In the most recent case to look at this issue, a U.S. District Court Judge in Virginia ruled that Twiqbal applies to affirmative defenses, striking 10 of the defendant’s 15 defenses.
In that case, Francisco v. Verizon South, Inc., the plaintiff filed a complaint alleging retaliation in violation of Title VII and §1983 by her employer after she complained about incidents of racial discrimination and intimidation at work. When her employer filed a response, the plaintiff moved to strike certain defenses, arguing they failed to meet the Twiqbal pleading standard.
U.S. Magistrate Judge M. Hannah Lauck agreed.

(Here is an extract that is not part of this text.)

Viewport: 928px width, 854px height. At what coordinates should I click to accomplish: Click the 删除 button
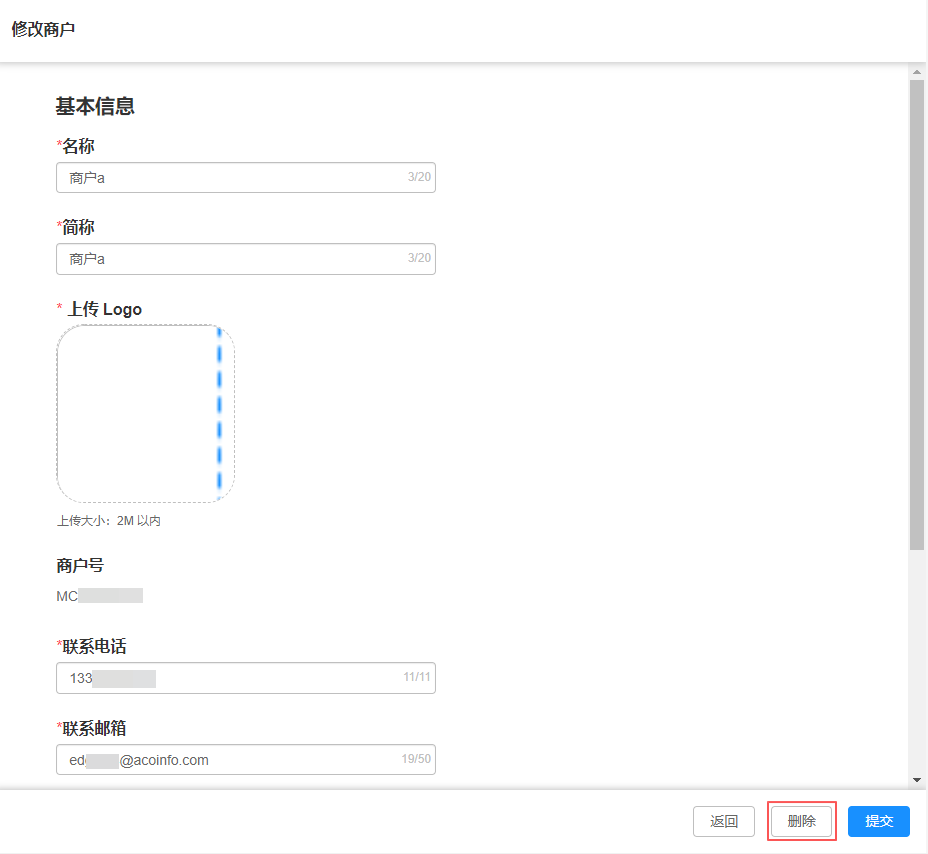[x=801, y=822]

“‘An even-handed standard as related to pleadings ensures that the affirmative defenses supply enough information to explain the parameters of and basis for an affirmative defense such that the adverse party can reasonably tailor discovery.’ Accordingly, ‘the considerations of fairness, common sense and litigation efficiency’ dictate that litigants articulate complaints and affirmative defenses according to the same pleading standards. …
“Twombly and Iqbal require only minimal facts establishing plausibility, a standard this court presumes most litigants would apply when conducting the abbreviated factual investigation necessary before raising affirmative defenses in any event,” the court said.
The federal rules’ limits on interrogatories and the fast docket in Virginia federal court spurred Schulte, who represented the plaintiff in Francisco, to file the Twiqbal motion.
“We have a trial date set within 90 to 120 days, and we don’t have that much time for discovery,” he said. Coupled with the 25-interrogatory limit, “we don’t have a month or two to discover the basis for a defendant’s claim.”
While no federal appellate court has yet to rule on the issue, the district courts are split.
The Francisco opinion is in line with the majority rule, with similar opinions from Florida, Illinois, Kansas, Massachusetts, Michigan, New York, Oklahoma, Texas, Wisconsin and the Western District of Virginia.
But federal courts in Arizona, Colorado, Michigan, Pennsylvania and Tennessee have declined to extend the Twiqbal standard to affirmative defenses.
Despite the split, it is unlikely the issue will make it to a federal appellate court soon. Because interlocutory appeal is generally unavailable, a U.S. District Court would have to certify the issue to a federal appellate court, which would have to accept.
However, Vail said the issue is ultimately more important for plaintiffs than defendants.
“Every case has a complaint and every case is going to turn on the complaint, while relatively few cases turn on the pleadings of an affirmative defense,” he noted.
Reinert, who recently published a paper that evaluated the empirical effects of the new pleading standard on meritorious claims, “The Costs of Heightened Pleading,” agreed.
“The significance of Twombly/Iqbal remains much greater for plaintiffs even if it is fully applied to affirmative defenses,” he said. “Unless a defendant isn’t able to amend later, there isn’t a huge cost … in having most of [your] affirmative defenses kicked. Whereas for the plaintiff, there is a pretty huge cost.”